Repository files navigation

meta-extractor

This project contains a description for how we pretrained a gemma3 model for metadata extraction from Danish PDFs and how to use it in a microservice to convert PDFs to Danish danMARC records.

The following is a description of how you might reproduce our results. We have tried to provide scripts and synthetic data examples to help you with this.

You will in our code see remnants of paths we went down during development. An example of this is that we tried a version with metadata keys in Danish or in English. We ended up using only English keys for the final model, as it performed just as well as the Danish version.

Table of contents:

Pretraining the Gemma3 Model

To pretrain the Gemma3 model for metadata extraction, follow these steps:

0. Setup Environment:

Ensure you have the necessary environment set up with required libraries. You can use the provided requirements-training.txt file to install dependencies.

1. Data Collection:

We gathered a diverse dataset of 10,000 public articles in PDF format along with their corresponding metadata in JSON format.

The original metadata was available in MARC format and was converted into a simplified JSON structure. The JSON schema used for the metadata can be found at: src/meta_extractor/training-gemma3/metadata-schema.json

We cannot provide the original training examples directly, but synthetic examples are available under: meta_extractor/training-gemma3/example-data

Example naming convention: example-.json

Additionally, a file containing URLs to the PDFs used for training has been added to the repository: training-pdfs.csv

This allows others to download the source PDFs themselves. Please note that some of the URLs may no longer be active.

2. Data Preprocessing:

Convert the PDFs into text.

We used the library PyMuPDF for this purpose.
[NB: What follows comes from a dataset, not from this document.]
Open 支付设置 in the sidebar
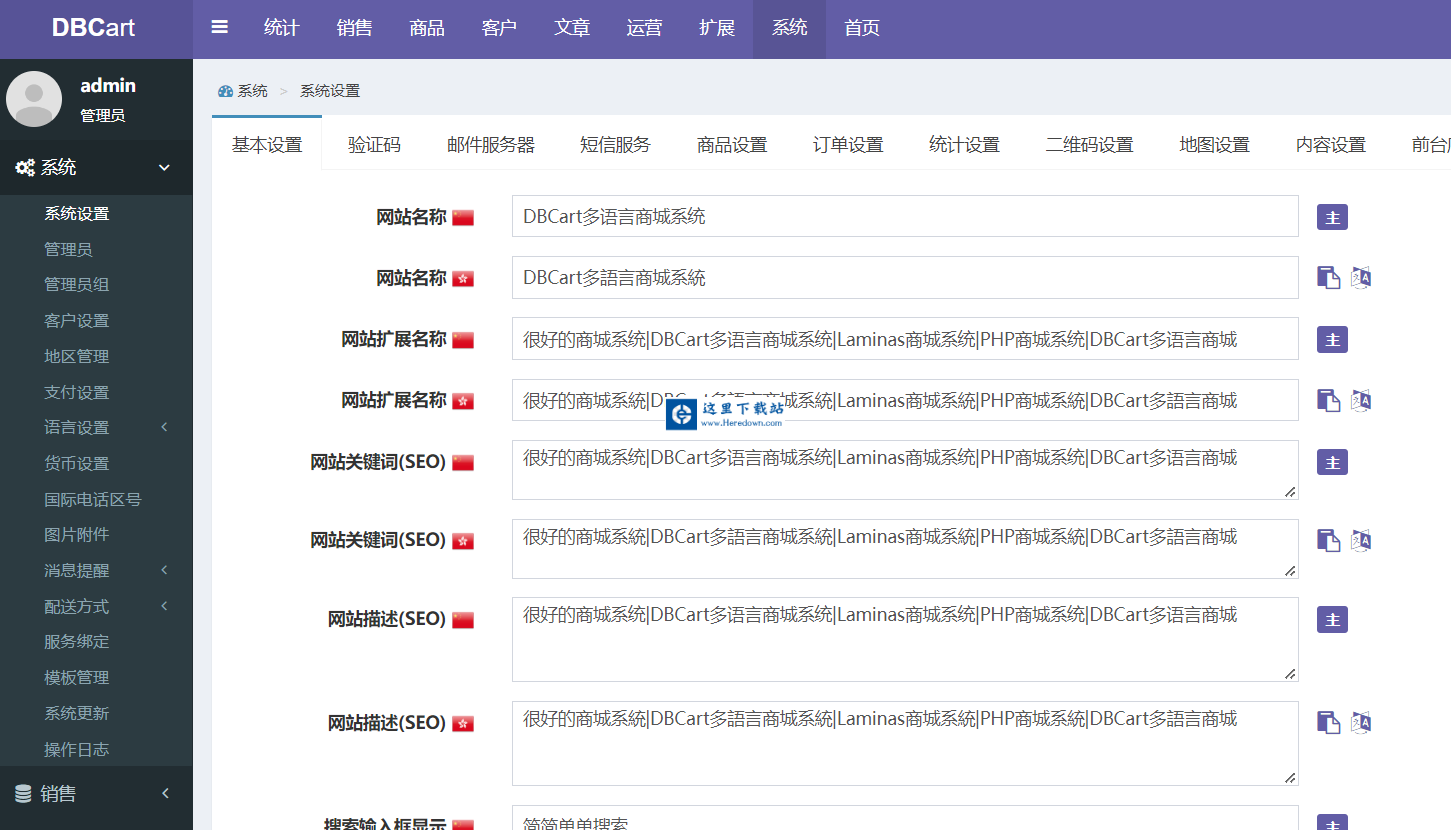The width and height of the screenshot is (1451, 830). [x=77, y=392]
See the script src/meta_extractor/training-gemma3/pdf2text.py

See synthetic examples of extracted text files under meta_extractor/training-gemma3/example-data.

Example naming: example-<no>.txt

You can extract text from PDFs using the following script:

pip install -e .

pdf2text -i path/to/pdfs -o path/to/texts [-s/--short]

Where -i is the input folder with pdfs,

-o is the output folder where the extracted text from the pdfs will be stored.

-s|--short is for extracting a shorter version of the text where we only look at the first 3 pages instead of the first 13 pages.

We always extract the last two pages of the text.

The script assumes that pdf files are named filename.pdf, and will output a corresponding filename.txt

You can try it out on the one sample pdf we have provided under src/meta_extractor/training-gemma3/example-data/pdfs/example-11.pdf

3. Splitting data set

Divide data into training, validation and test sets

Remember to split your data into training, test and possible also validation sets.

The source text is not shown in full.